**JOB**
Reproduce the passage of the forum reply about OpenOffice starting with "On Monday, January" and going on through "you there though...)".

**DOCUMENT EXTRACT**
------------------------------------------------------------

Hi Lucy,

I just wanted to say that I agree with Koen in that I use OpenOffice to 
manipulate my authority documents, resource graphs and in preparing my 
.arches files and find that it works very well in terms of handling issues 
such as yours. I can't recommend it highly enough after having similar 
problems with Excel.

Best wishes,

Richard



On Monday, January 25, 2016 at 9:39:35 AM UTC, Koen Van Daele wrote:
>
> Hi Lucy,
>
>
> character encodings are one of those nasty issues in computing that nobody 
> likes tackling. If you want a detailed, yet fairly easy to follow analysis 
> on why that is, see http://www.joelonsoftware.com/articles/Unicode.html 
> (Cthulhu 
> is waiting for you there though...)

------------------------------------------------------------

[Records of locating words and elements]
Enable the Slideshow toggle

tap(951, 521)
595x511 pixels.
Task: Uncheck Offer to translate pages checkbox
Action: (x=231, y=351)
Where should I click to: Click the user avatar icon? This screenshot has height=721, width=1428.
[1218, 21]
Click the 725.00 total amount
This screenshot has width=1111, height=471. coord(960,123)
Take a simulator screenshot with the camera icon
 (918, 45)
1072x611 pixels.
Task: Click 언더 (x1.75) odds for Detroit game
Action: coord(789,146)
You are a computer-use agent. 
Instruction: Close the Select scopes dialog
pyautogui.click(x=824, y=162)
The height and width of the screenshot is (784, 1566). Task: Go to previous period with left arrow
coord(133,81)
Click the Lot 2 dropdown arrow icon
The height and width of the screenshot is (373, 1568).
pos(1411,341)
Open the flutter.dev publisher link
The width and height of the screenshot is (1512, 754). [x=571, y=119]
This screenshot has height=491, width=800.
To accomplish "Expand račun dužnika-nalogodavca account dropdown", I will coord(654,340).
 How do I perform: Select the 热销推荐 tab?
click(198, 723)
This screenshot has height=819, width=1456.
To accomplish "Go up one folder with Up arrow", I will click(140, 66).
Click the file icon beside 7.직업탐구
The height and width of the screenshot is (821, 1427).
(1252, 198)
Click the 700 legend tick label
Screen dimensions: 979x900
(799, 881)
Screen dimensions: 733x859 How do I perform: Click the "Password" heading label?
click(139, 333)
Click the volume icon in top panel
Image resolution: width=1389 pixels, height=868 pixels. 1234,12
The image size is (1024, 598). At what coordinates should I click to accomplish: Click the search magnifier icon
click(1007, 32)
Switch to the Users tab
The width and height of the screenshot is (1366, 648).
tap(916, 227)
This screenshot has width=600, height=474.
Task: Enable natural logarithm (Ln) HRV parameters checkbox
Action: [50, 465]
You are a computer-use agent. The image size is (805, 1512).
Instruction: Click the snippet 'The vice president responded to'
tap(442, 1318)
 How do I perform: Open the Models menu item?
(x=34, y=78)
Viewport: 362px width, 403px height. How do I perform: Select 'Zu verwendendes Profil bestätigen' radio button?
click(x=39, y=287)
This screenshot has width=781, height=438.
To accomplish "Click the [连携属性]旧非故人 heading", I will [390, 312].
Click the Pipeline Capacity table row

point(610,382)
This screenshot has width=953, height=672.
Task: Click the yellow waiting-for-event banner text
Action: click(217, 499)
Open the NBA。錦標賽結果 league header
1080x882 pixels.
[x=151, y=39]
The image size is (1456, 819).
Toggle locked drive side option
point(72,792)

------------------------------------------------------------

**RESULT**
On Monday, January 25, 2016 at 9:39:35 AM UTC, Koen Van Daele wrote:
>
> Hi Lucy,
>
>
> character encodings are one of those nasty issues in computing that nobody 
> likes tackling. If you want a detailed, yet fairly easy to follow analysis 
> on why that is, see http://www.joelonsoftware.com/articles/Unicode.html 
> (Cthulhu 
> is waiting for you there though...)